TASK >>
Copy out every line of the items below that contains the word "Given". Case counts.

────────────────────

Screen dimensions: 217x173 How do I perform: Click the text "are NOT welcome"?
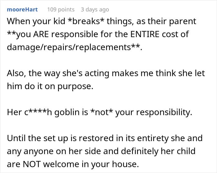[x=43, y=164]
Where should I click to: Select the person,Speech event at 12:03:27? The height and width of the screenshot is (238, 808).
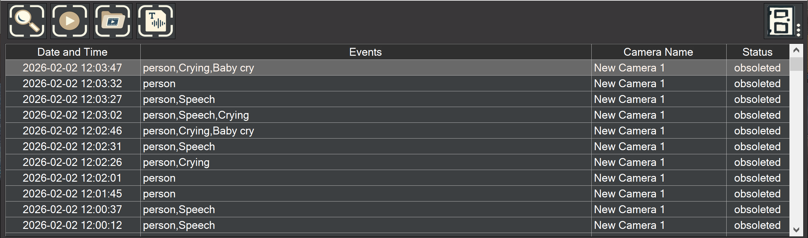pos(284,99)
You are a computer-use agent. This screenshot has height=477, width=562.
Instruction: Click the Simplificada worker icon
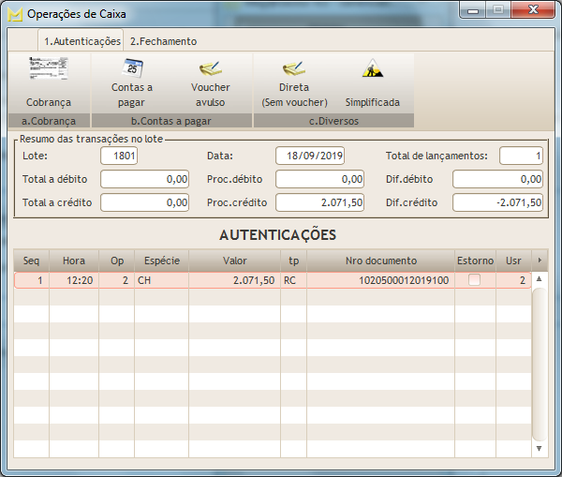pyautogui.click(x=372, y=69)
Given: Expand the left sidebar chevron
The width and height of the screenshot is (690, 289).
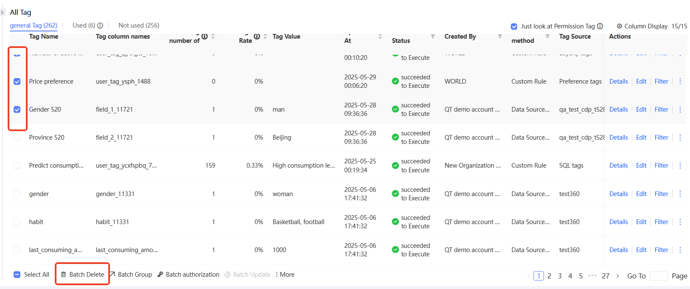Looking at the screenshot, I should [x=3, y=12].
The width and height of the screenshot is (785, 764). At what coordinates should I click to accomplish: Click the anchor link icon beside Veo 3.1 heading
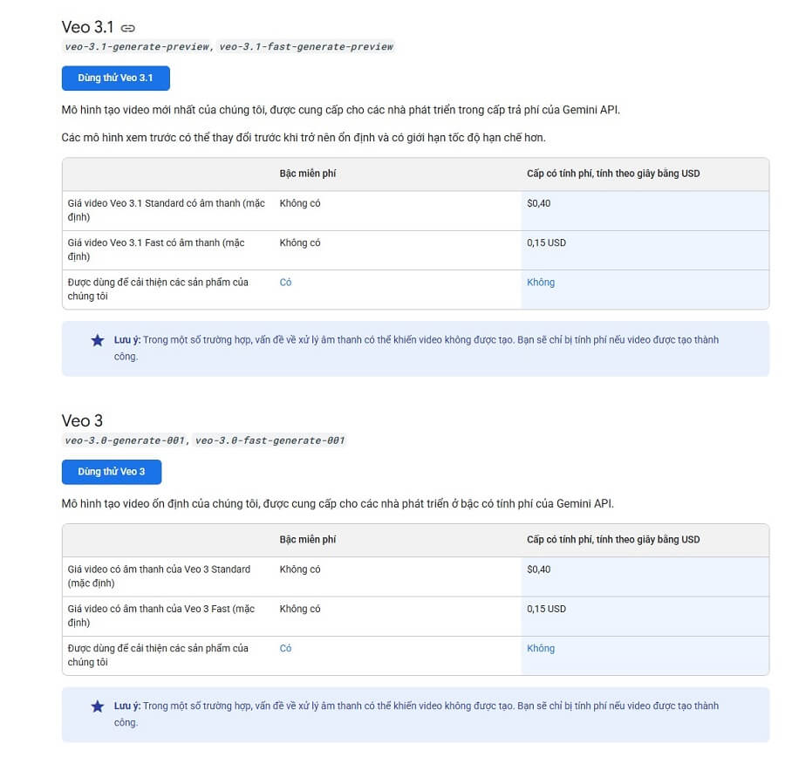point(128,28)
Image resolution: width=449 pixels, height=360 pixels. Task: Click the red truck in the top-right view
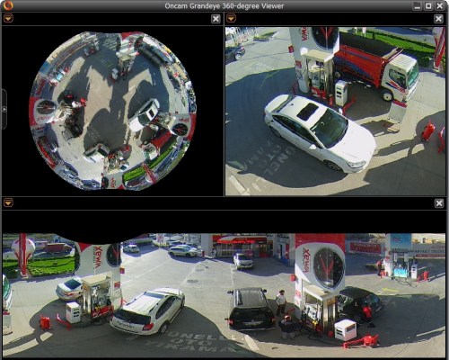[376, 68]
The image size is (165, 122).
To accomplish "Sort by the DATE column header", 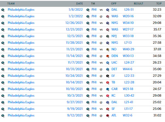I will 79,4.
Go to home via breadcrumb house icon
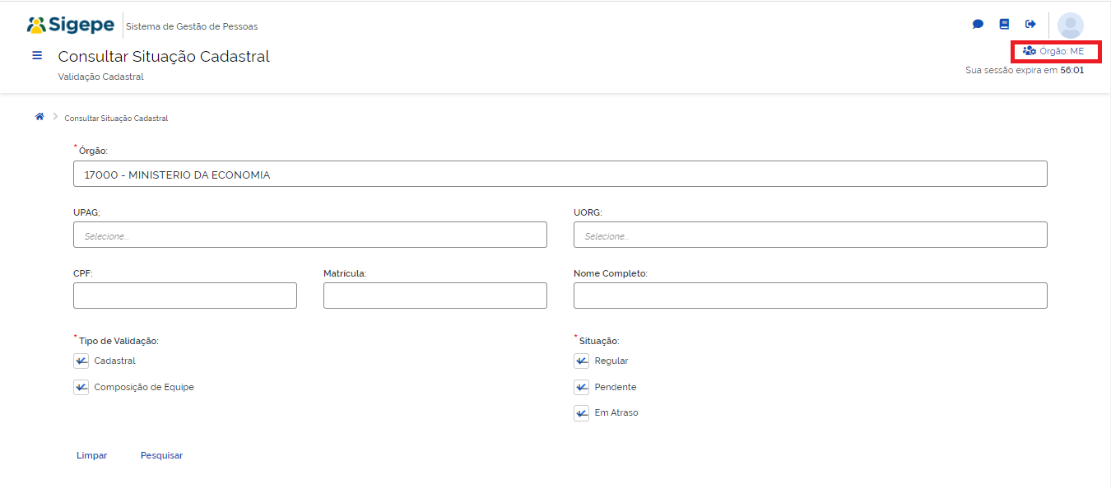 [39, 117]
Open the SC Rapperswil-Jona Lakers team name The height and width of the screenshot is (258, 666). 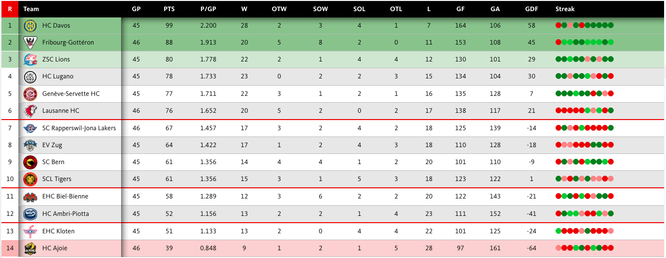(79, 128)
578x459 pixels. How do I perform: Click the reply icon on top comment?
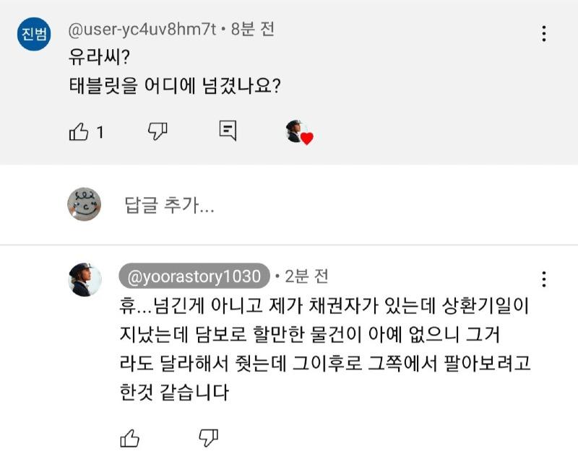click(228, 131)
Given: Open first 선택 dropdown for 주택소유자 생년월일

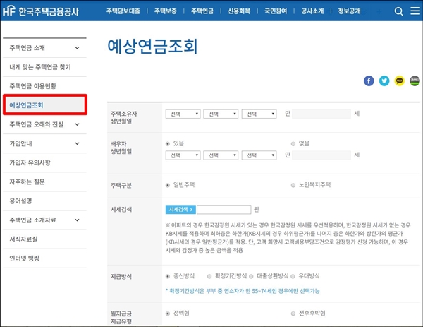Looking at the screenshot, I should coord(182,114).
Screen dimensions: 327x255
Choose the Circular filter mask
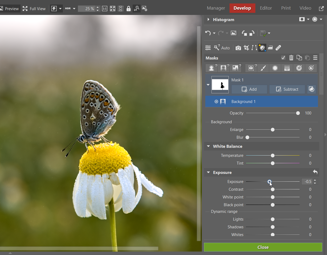[275, 68]
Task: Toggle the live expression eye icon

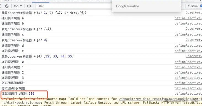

────────────────────

TASK RESULT >>
Given: Expand the left sidebar chevron
Given: Open first 선택 dropdown for 주택소유자 생년월일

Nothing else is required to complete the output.